In Michigan, where 75 percent of the voters were white, Mrs. Clinton received about 295,000 fewer votes than Mr. Obama did, but the Republican total increased by just 164,000 votes. The ranks of those voting third and fourth party leapt to more than 250,000 last year from about 51,000 in 2012, and Mrs. Clinton fell short by just 10,704 votes.
In Pennsylvania, the Democrats’ problem was not with white voters, but with African-Americans. Mrs. Clinton actually improved on the Democratic 2012 results with whites, but over 130,000 unenthused black voters stayed home, and she lost by about 44,000 votes.
If Democrats had stemmed the defections of white voters to the Libertarian or Green Parties, they would have won Michigan and Wisconsin, and had they also inspired African-Americans in Pennsylvania, Mrs. Clinton would be president.
If progressive whites are defecting because they are uninspired by Democrats, moving further to the right will only deepen their disillusionment. But if the next D.N.C. chairman can win them back, the country’s demographic trends will tilt the field in Democrats’ favor. As Mrs. Clinton’s popular vote margin showed, there is still a new American majority made up of a meaningful minority of whites and an overwhelming majority of minorities. Not only is there little evidence that Democrats can do significantly better with those white working-class voters who are susceptible to messages laced with racism and sexism, but that sector of the electorate will continue to shrink in the coming years. Nearly half of all Democratic votes (46 percent) were not white in 2016, and over the next four years, 10 million more people of color will be added to the population, as compared with just 1.5 million whites.
Keith Ellison, a D.N.C. chairman candidate, has a proven record of engaging core Democratic voters rather than chasing the elusive conservative whites, and the party would be in good hands under his stewardship. (Thomas E. Perez, the former labor secretary, has less electoral history, but his reliance on political superstars such as the strategist Emmy Ruiz, who delivered victories for Democrats in Nevada and Colorado, is encouraging.)
Whoever prevails as chairman must resist the pressure to follow an uninformed and ill-fated quest for winning over conservative white working-class voters in the Midwest. The solution for Democrats is not to chase Trump defectors. The path to victory involves reinspiring those whites who drifted to third-party candidates and then focusing on the ample opportunities in the Southwest and the South.
Mrs. Clinton came closer to winning Texas than she did Iowa. She fared better in Arizona, Georgia and Florida than she did in the traditional battleground state of Ohio. The electoral action for Democrats may have once been in the Rust Belt, but it’s now moving west and south.

▶ **Set tasks**
#1 Answer these from the election passage:
(a) By how many votes did Mrs. Clinton fall short in Michigan?
(b) How many unenthused black voters stayed home in Pennsylvania?
(c) Which strategist is credited with delivering victories for Democrats in Nevada and Colorado?
#2 Write out the election passage word for word, everything from "In Michigan, where 75" down to "just 10,704 votes.".
The entries have no role in any of this.

▶ **Rows**
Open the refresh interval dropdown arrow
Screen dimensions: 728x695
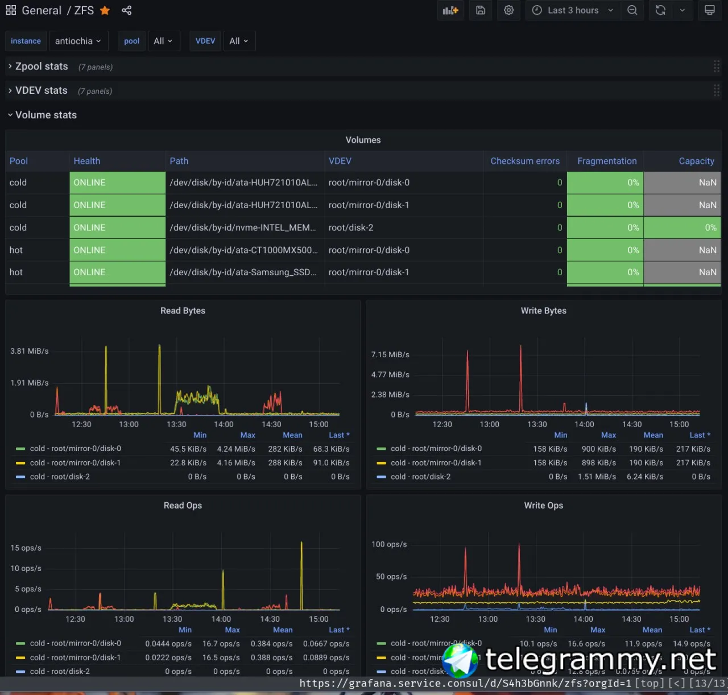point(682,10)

* * *

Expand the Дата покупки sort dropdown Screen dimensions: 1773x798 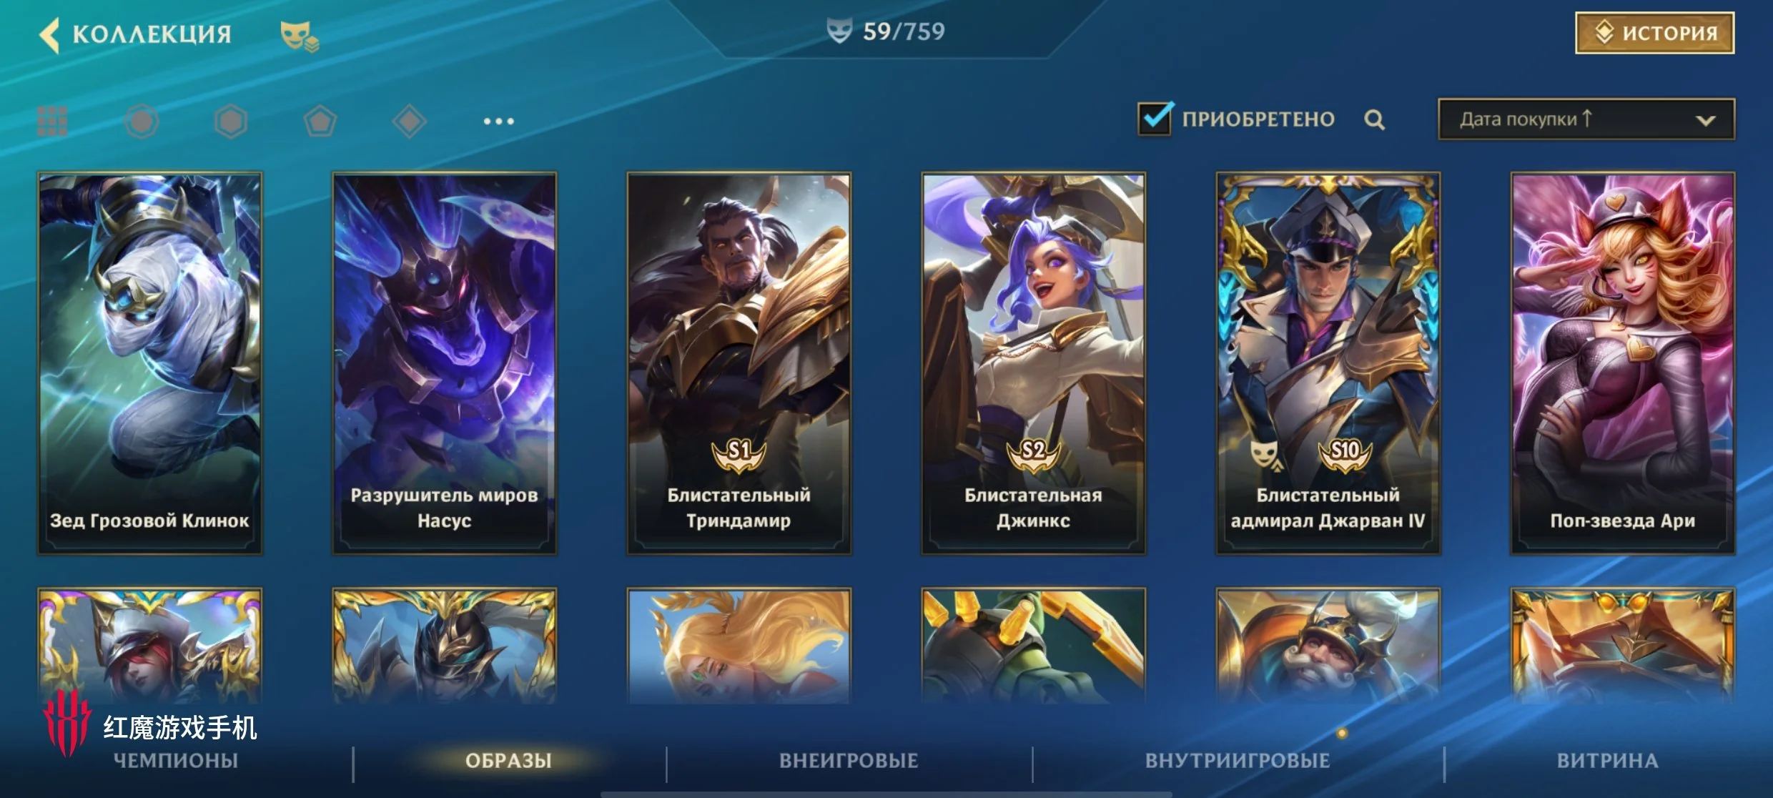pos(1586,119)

▶ **Answers by task**
#1
(a) 10,704 votes
(b) Over 130,000
(c) Emmy Ruiz

#2
In Michigan, where 75 percent of the voters were white, Mrs. Clinton received about 295,000 fewer votes than Mr. Obama did, but the Republican total increased by just 164,000 votes. The ranks of those voting third and fourth party leapt to more than 250,000 last year from about 51,000 in 2012, and Mrs. Clinton fell short by just 10,704 votes.